Although public enthusiasm for new manned flight programs is now at an ebb, it is difficult to conceive of a President of the United States deciding in effect to abandon manned space activities for the next decade or more at a time when the Soviet Union is developing increasingly more complex and longer-duration earth orbital stations.
So was the shuttle the right path or not? That’s debatable, but Logsdon’s article suggests that by the early 1970s, the shuttle was in favor less because of its superior technology than because a lot of people had spent a lot of time thinking about it and planning for it. The idea had taken root.

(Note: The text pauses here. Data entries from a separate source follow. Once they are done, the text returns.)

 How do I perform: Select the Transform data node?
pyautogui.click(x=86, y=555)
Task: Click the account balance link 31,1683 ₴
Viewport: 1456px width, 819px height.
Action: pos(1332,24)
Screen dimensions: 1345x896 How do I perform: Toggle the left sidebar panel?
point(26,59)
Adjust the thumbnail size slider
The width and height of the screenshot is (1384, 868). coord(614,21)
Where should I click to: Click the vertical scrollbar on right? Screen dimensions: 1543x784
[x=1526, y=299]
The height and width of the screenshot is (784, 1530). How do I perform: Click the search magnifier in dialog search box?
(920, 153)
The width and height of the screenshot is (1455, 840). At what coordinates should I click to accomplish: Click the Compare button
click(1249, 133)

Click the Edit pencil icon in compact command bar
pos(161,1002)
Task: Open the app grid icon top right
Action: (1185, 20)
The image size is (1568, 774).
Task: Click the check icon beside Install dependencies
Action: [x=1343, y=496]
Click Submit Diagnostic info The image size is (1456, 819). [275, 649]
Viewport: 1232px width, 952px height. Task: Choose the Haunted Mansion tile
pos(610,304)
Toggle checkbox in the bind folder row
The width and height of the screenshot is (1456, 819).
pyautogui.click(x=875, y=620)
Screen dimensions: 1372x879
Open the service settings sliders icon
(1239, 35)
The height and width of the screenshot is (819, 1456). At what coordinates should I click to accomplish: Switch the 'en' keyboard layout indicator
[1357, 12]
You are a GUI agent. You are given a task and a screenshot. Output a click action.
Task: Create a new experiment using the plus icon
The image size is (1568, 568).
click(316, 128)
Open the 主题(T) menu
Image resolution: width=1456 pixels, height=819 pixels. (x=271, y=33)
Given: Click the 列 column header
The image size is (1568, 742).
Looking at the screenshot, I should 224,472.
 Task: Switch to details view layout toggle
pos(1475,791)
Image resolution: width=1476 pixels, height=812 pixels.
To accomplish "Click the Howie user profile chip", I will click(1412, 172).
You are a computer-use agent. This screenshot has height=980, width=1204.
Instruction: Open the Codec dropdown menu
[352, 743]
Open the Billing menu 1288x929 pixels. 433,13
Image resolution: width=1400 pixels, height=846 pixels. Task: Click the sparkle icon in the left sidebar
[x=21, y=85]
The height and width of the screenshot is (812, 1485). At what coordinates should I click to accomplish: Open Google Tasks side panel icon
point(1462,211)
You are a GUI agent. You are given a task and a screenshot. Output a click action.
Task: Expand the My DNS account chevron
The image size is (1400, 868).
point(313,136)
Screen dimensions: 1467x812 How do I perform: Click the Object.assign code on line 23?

It is hard to avoid the conclusion that, whatever the merits of the shuttle, this is the wrong year for NASA to be asking for a decision to proceed with its development … But now NASA has cranked up … teams to study the shuttle, and it would be difficult and expensive, both for the agency and for the firms competing for the contracts, to keep those teams together for another year if the decision on the shuttle were to be deferred. Thus, although there is no strong technological or economic reason why the shuttle decision should be made at this time, organizational momentum is pressing for a decision this winter.
Timothy Maher is TR ’s assistant managing editor.